This is exercice 5.4 from Miles Reids Undergraduate Commutative Algebra.
Let $k$ be an algebraically closed field. For $f \in k[x_1,...,x_n]$, write $V(f) \subset k^n$ for the hypersurface defined by $f=0$.
Using Hilberts Nullstellensatz, one can show that:
Claim: if $f$ is irreducible and $f$ does not divide $g$, then $V(f) \not\subset V(g)$ (see this post of mine).
From this result, I want to deduce the following.
If $g= $ cst $\cdot \, \,\Pi \, \,f_i^{n_i}$, then the irreducible components of $V(g)$ are of the form $V(f_i)$.
If I understand correctly, this follows from the counterpositive statement of the claim above.
Indeed, for any $f_i$, we have that $V(f_i) \subset V(g)$ and hence $f_i$ is either irreducible or $f_i$ divides $g$. If $f_i$ is irreducible, we are done. If not, we can reiterate the process until we get irreducibility.
Does this make sense?
Thank you for all your comments and remarks.
You can't just use the contrapositive of the quoted result, you need the if and only if form. I.e., that $f\mid g$ if and only if $V(f)\subseteq V(g)$.

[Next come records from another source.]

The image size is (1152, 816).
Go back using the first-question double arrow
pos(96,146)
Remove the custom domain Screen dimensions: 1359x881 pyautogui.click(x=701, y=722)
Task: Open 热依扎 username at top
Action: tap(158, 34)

Your proof is phrased rather weirdly, and I can't quite tell what you're saying. I thought that the $f_i$s were the irreducible factors of $g$, but then you conclude that $f_i$ is either irreducible or $f_i$ divides $g$, which makes no sense as a conclusion if the $f_i$s are irreducible factors, since we know both of those things about $f_i$ from the start.
The correct proof goes like this.
Let $g=c\prod_i f_i^{n_i}$ with the $f_i$s irreducible polynomials with $f_i$ not an associate of $f_j$ for $i\ne j$, and $c\in k$. Then $f_i\mid g$, so $V(f_i)\subseteq V(g)$. Moreover, if $a\in k^n$ with $g(a)=0$, then $\prod_i f_i(a)=0$, so for some $i$, $f_i(a)=0$. Thus $a\in V(f_i)$ for some $i$. Thus $V(g)\subseteq \bigcup_i V(f_i)$. Thus we have that $$ V(g) = \bigcup_i V(f_i).$$
It just remains to check that $V(f_i)$ is irreducible. Suppose not, then there are $g$ and $h$ such that $V(f)\subseteq V(gh)$, but $V(f)\not\subseteq V(g)$ and $V(f)\not\subseteq V(h)$. Using that $f\mid g$ if and only if $V(f)\subseteq V(g)$, this translates to the existence of $g$ and $h$ such that $f_i\mid gh$, but $f_i\nmid g$ and $f_i\nmid h$, which contradicts the irreducibility of $f_i$, since irreducibles are prime in $k[x_1,\ldots,x_n]$.